Effects also came across as clear and accurate, and they could boast a lot of bass at times. For example, I thought the nuclear blast would devastate my house. Overall, this was a relatively modest track, but Joe Dirt sounded good enough to warrant a “B”.
How did the Blu-ray compare to the original 2001 DVD? Audio showed a bit more pep and range, while visuals looked cleaner, tighter and more accurate. The Blu-ray presented good improvements over the DVD.
The Blu-ray mixes old and new extras, and we start with two separate audio commentaries. The first offers a running, screen-specific affair from actor/co-writer David Spade. Objectively, this is a pretty spotty track, as Spade provides only a little real information about the film, and a fair number of gaps appear throughout the commentary. The latter never become overwhelming in length, but they add up due to volume.
Despite those concerns, I like Spade’s track, for he offers just enough humor to make it worthwhile. Not surprisingly, he takes a semi-mocking tone toward the flick and himself, and this makes the track rather enjoyable. Spade’s more than happy to point out various flaws, so the commentary turns into a moderate amount of fun.
The second track comes from director Dennie Gordon, who also contributes a running, screen-specific affair. Unfortunately, her commentary isn’t nearly as witty and entertaining as Spade’s. She contributes a bit more information than he does, but she also seems a lot more pleased with herself and the film.
Much of Gordon’s track sticks with bland thoughts about how great everyone was and how funny everything is. That tone would be tiresome under the best of conditions, but it seems especially weak after Spade’s witty track. On the positive side, Gordon appears fairly personable and engaging, which helps let the commentary pass more quickly. Nonetheless, it’s a bland piece that doesn’t add a whole lot of good information.
Next we get a collection of seven Deleted Scenes. We find these segments: “The Meteorite” (0:29), “8-Track Tape” (0:47), “Friendly Neighbors” (0:44), “Happy Dog” (0:24), “Ride to the Airport” (0:43), “Space Stuff” (0:21) and “Whatever Joe Wants” (0:21). These all offer short comedic tidbits but nothing memorable.
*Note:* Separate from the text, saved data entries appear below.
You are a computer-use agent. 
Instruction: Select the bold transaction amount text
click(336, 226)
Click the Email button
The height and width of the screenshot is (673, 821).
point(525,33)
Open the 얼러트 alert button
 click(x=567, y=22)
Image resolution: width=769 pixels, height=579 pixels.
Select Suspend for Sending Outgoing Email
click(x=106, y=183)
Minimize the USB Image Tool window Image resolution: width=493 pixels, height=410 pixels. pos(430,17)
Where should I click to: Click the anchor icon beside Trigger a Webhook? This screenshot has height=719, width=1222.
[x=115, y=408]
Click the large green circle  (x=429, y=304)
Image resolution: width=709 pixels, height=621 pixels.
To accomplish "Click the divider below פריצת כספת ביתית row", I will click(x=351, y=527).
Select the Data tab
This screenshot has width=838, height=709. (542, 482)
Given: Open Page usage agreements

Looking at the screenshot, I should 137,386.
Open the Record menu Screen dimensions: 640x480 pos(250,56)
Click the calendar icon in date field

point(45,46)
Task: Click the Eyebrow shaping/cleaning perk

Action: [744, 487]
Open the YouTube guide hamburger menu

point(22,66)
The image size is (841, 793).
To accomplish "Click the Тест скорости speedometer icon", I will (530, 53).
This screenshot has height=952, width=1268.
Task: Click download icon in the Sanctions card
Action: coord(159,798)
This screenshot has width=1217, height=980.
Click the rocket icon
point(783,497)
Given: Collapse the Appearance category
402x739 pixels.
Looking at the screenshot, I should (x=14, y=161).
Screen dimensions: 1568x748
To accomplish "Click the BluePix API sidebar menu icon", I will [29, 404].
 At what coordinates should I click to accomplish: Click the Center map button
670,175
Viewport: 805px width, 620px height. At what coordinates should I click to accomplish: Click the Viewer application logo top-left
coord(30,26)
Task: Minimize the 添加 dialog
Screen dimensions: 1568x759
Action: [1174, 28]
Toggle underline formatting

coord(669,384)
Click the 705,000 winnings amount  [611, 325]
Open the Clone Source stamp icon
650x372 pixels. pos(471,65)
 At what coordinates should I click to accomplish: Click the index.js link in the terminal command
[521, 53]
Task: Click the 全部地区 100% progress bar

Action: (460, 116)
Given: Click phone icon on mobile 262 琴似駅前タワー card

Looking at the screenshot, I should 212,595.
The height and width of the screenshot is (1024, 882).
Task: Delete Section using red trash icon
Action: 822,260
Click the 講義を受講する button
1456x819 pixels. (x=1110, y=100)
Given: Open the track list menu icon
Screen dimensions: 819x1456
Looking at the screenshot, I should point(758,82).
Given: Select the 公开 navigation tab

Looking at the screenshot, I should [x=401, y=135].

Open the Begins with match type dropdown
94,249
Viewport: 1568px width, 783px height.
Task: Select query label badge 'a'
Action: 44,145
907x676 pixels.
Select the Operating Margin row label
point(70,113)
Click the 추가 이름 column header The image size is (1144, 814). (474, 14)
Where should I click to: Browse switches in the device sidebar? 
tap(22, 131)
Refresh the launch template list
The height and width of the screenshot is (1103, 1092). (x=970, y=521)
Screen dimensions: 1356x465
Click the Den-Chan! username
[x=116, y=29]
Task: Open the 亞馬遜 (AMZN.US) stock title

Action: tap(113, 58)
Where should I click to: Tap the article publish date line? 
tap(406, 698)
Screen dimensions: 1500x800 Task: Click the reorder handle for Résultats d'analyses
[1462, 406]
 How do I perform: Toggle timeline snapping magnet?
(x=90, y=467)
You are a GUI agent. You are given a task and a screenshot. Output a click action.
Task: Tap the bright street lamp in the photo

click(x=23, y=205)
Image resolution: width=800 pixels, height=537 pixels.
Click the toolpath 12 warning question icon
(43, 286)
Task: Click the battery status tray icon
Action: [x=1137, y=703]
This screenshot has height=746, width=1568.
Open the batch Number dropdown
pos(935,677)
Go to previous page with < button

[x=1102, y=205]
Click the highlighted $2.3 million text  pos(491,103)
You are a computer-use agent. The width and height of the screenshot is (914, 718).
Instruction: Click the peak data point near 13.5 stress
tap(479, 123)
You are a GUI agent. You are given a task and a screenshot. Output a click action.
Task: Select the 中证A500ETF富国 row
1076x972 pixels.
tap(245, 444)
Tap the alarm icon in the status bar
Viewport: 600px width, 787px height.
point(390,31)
Note that “Meteorite”, “Tape” and “Neighbors” appeared on the DVD but the other four are new to the Blu-ray. We get commentary from Gordon for the three scenes from the DVD. She sheds a little light on the reasons for their excision, which is about all she can do given their brief running times.
The Bloopers and Outtakes Reel adds three minutes and six seconds of footage. This is the usual batch of silliness, though the presence of Spade and Dennis Miller makes it more entertaining than most.
In addition to the film’s trailer, we get two new extras, both of which relate to the movie’s 2015 sequel. The Making of Joe Dirt 2: Beautiful Loser runs four minutes, 29 seconds and includes comments from Spade and actors Brittany Daniel and Mark McGrath. This gives us some basics about the new movie. As expected, it’s little more than a promo.